>>>

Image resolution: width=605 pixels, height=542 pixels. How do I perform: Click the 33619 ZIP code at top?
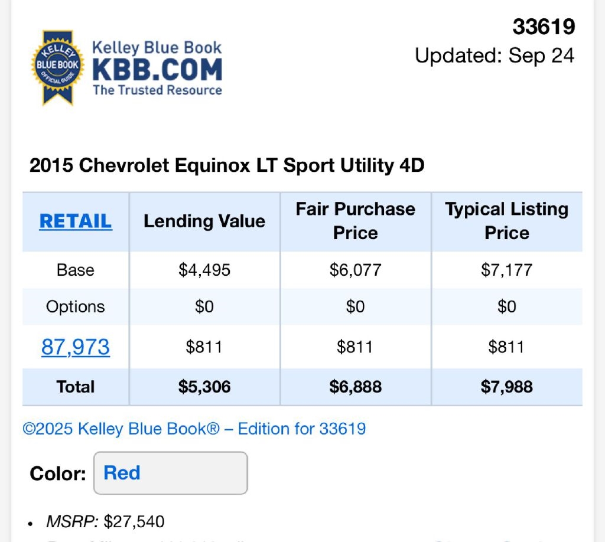[544, 27]
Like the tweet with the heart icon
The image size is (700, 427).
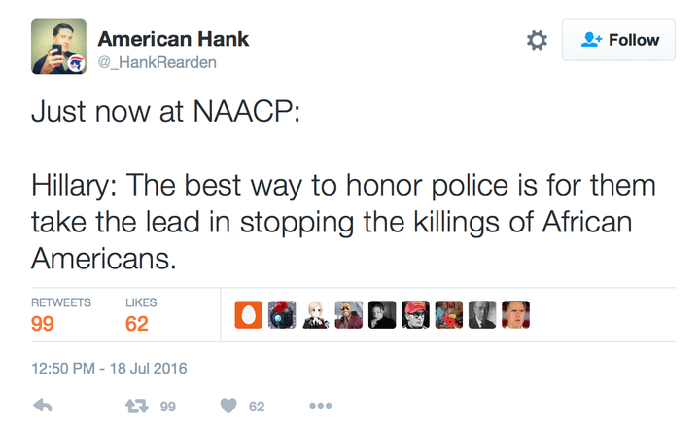(x=228, y=406)

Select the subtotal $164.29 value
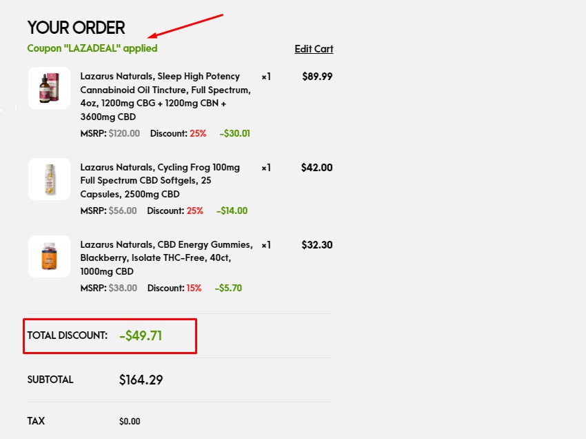pos(141,380)

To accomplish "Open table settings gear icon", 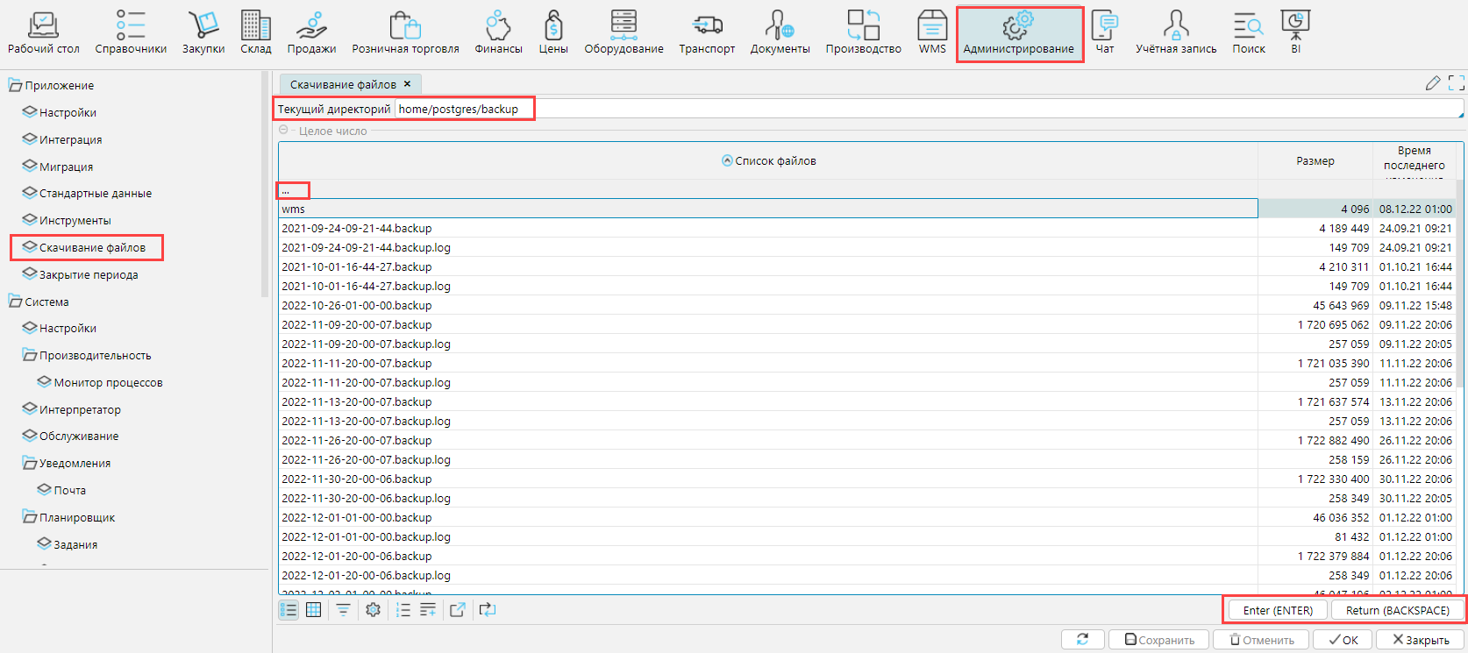I will click(x=373, y=610).
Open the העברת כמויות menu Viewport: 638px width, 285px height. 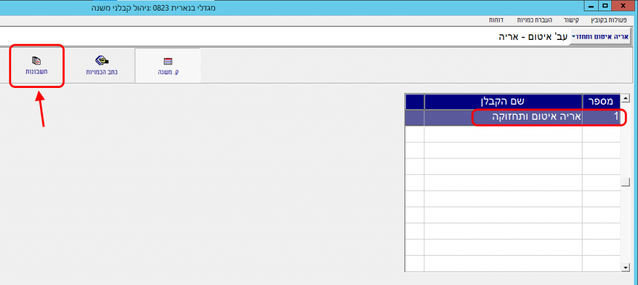coord(533,21)
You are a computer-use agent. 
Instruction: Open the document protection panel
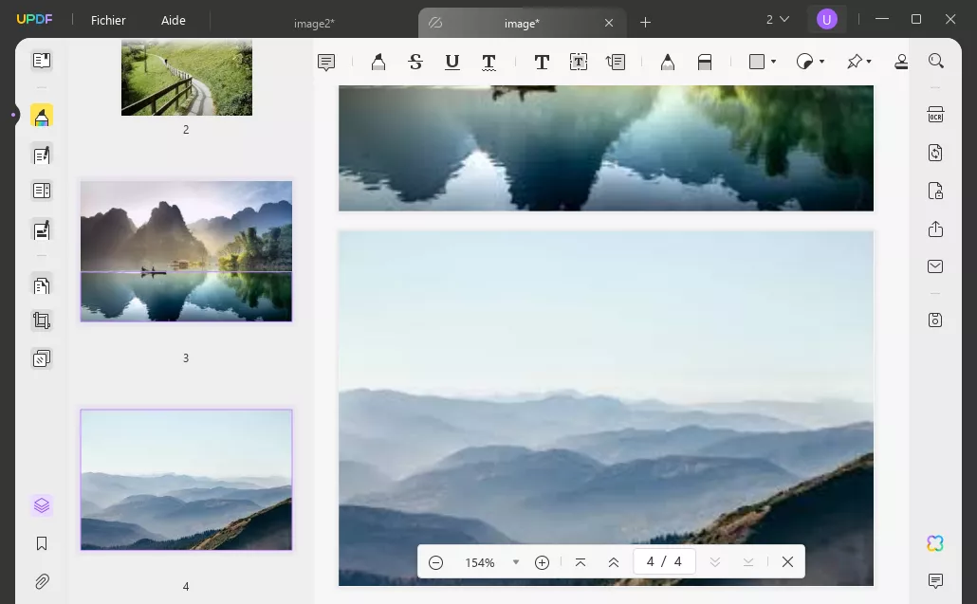936,191
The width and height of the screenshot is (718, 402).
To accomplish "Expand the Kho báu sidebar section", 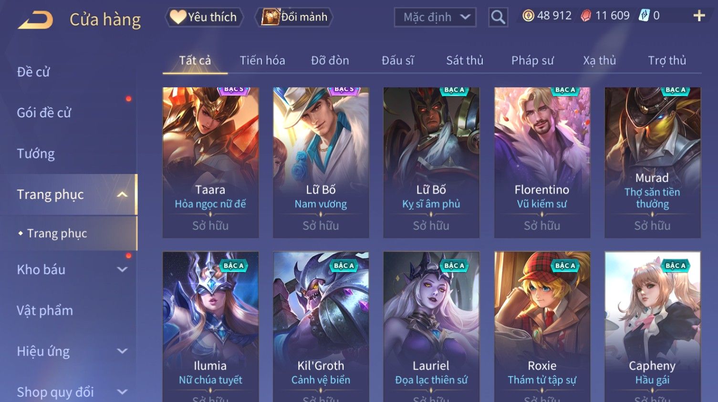I will click(122, 269).
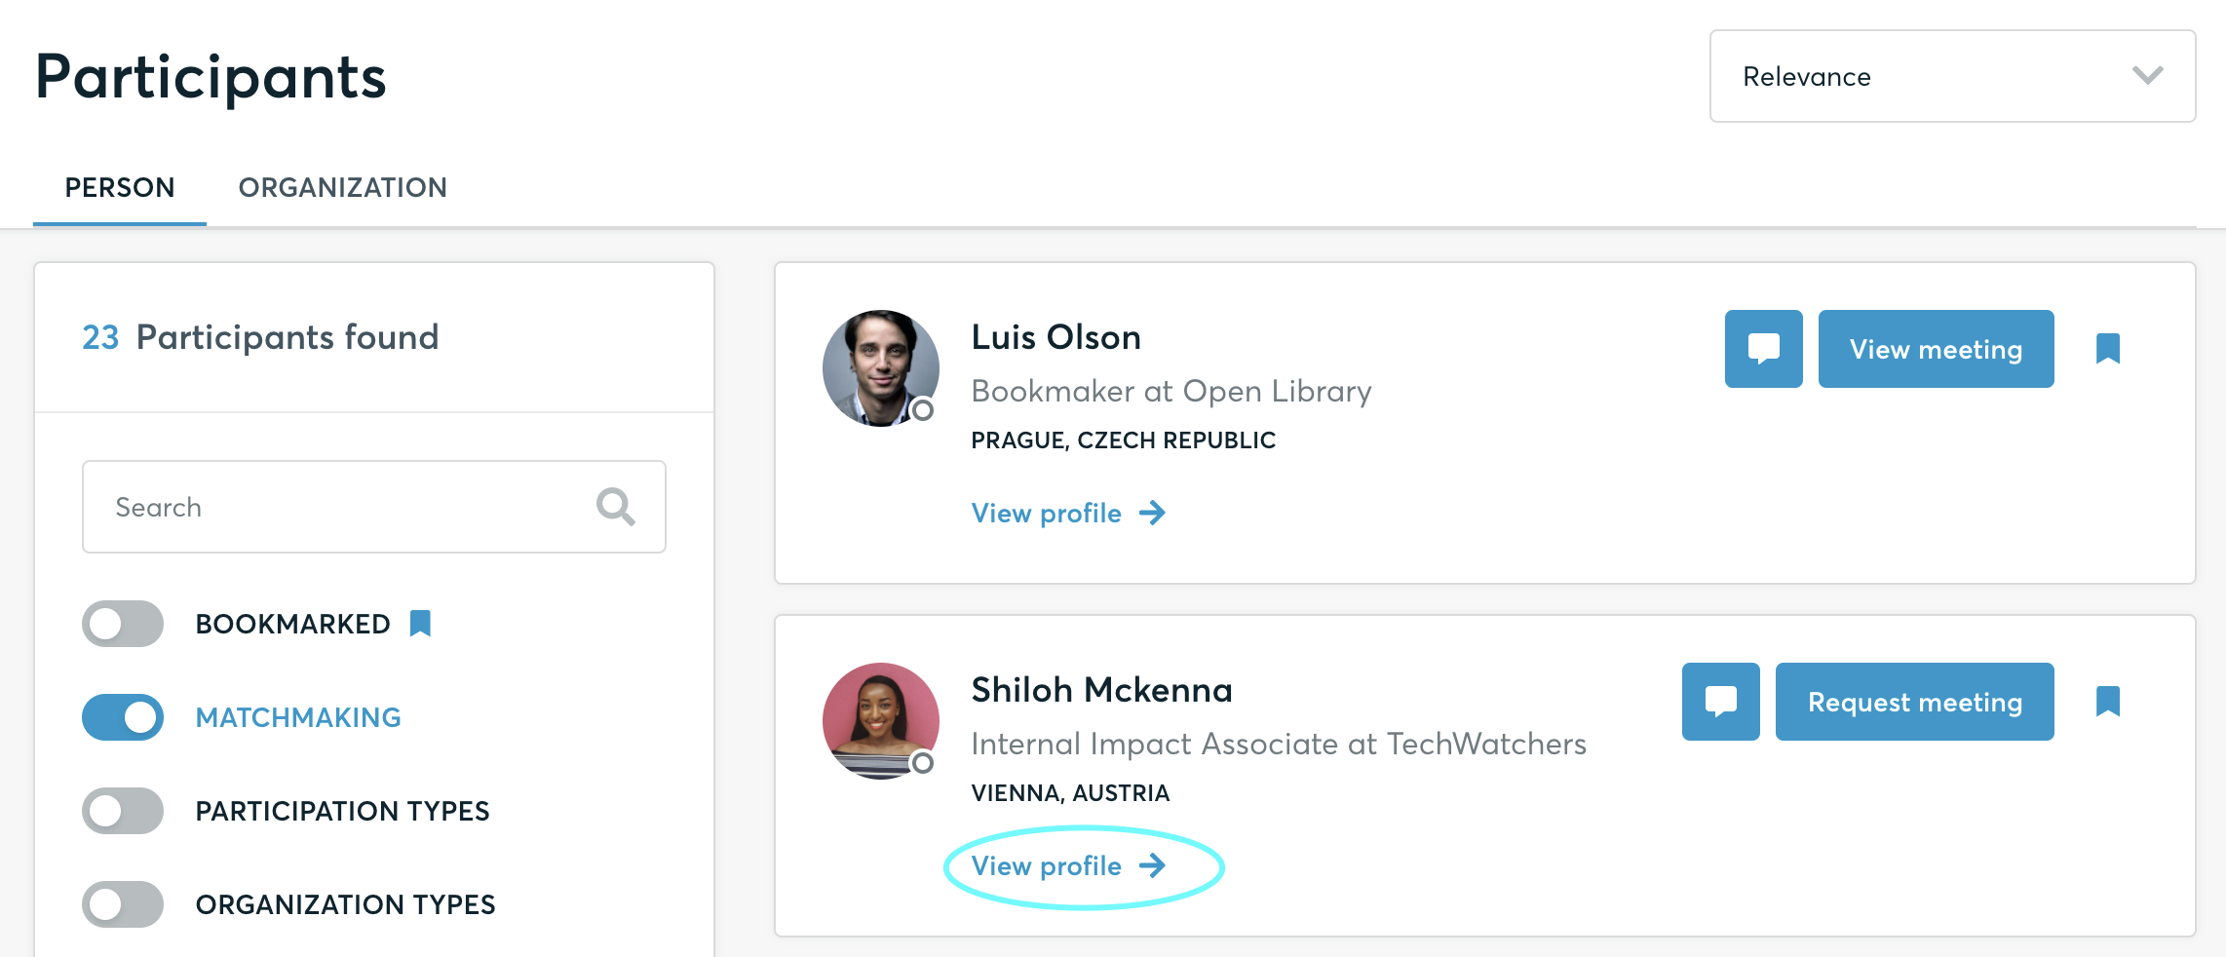Switch to the Organization tab
2226x957 pixels.
tap(343, 187)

<<<

Start with the line above containing "You are a computer-use agent." and end with the line containing "The width and". Set down that stretch exactly, without any pictures.

◆ Written response ◆
You are a computer-use agent. 
Instruction: Open the document protection panel
936,191
The width and height of the screenshot is (718, 402).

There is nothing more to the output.